The data —
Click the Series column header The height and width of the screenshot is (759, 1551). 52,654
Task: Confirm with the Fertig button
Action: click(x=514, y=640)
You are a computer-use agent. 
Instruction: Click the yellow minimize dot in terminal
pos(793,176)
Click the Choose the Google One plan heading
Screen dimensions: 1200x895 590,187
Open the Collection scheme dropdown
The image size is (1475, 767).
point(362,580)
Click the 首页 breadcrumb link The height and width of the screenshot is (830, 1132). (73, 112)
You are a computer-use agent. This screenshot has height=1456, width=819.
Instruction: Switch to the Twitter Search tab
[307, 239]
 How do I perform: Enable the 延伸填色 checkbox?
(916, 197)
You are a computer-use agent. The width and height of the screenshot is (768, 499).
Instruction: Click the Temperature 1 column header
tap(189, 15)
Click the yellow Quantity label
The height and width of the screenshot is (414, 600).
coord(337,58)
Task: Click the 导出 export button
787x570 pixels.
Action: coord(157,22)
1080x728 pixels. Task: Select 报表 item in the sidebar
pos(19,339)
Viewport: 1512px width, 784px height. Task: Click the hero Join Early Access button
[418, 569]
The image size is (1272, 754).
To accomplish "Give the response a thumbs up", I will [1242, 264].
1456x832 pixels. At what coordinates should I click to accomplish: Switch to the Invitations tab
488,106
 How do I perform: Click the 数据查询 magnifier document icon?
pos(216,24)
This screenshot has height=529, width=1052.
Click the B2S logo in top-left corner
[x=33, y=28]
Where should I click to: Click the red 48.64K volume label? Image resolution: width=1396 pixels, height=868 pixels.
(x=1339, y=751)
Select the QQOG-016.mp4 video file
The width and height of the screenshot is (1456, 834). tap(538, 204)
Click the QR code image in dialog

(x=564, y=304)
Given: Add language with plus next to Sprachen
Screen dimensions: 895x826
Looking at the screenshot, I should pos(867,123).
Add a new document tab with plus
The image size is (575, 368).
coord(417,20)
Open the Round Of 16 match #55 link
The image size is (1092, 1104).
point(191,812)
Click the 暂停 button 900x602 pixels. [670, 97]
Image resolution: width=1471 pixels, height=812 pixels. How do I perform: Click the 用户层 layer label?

Problem details —
Copy the records word for word, from the line with "How do I perform: Enable the 延伸填色 checkbox?" up to and including the line with "Looking at the".

Reply —
 How do I perform: Enable the 延伸填色 checkbox?
(916, 197)
You are a computer-use agent. The width and height of the screenshot is (768, 499).
Instruction: Click the Temperature 1 column header
tap(189, 15)
Click the yellow Quantity label
The height and width of the screenshot is (414, 600).
coord(337,58)
Task: Click the 导出 export button
787x570 pixels.
Action: coord(157,22)
1080x728 pixels. Task: Select 报表 item in the sidebar
pos(19,339)
Viewport: 1512px width, 784px height. Task: Click the hero Join Early Access button
[418, 569]
The image size is (1272, 754).
To accomplish "Give the response a thumbs up", I will [1242, 264].
1456x832 pixels. At what coordinates should I click to accomplish: Switch to the Invitations tab
488,106
 How do I perform: Click the 数据查询 magnifier document icon?
pos(216,24)
This screenshot has height=529, width=1052.
Click the B2S logo in top-left corner
[x=33, y=28]
Where should I click to: Click the red 48.64K volume label? Image resolution: width=1396 pixels, height=868 pixels.
(x=1339, y=751)
Select the QQOG-016.mp4 video file
The width and height of the screenshot is (1456, 834). tap(538, 204)
Click the QR code image in dialog

(x=564, y=304)
Given: Add language with plus next to Sprachen
Screen dimensions: 895x826
Looking at the screenshot, I should pos(867,123).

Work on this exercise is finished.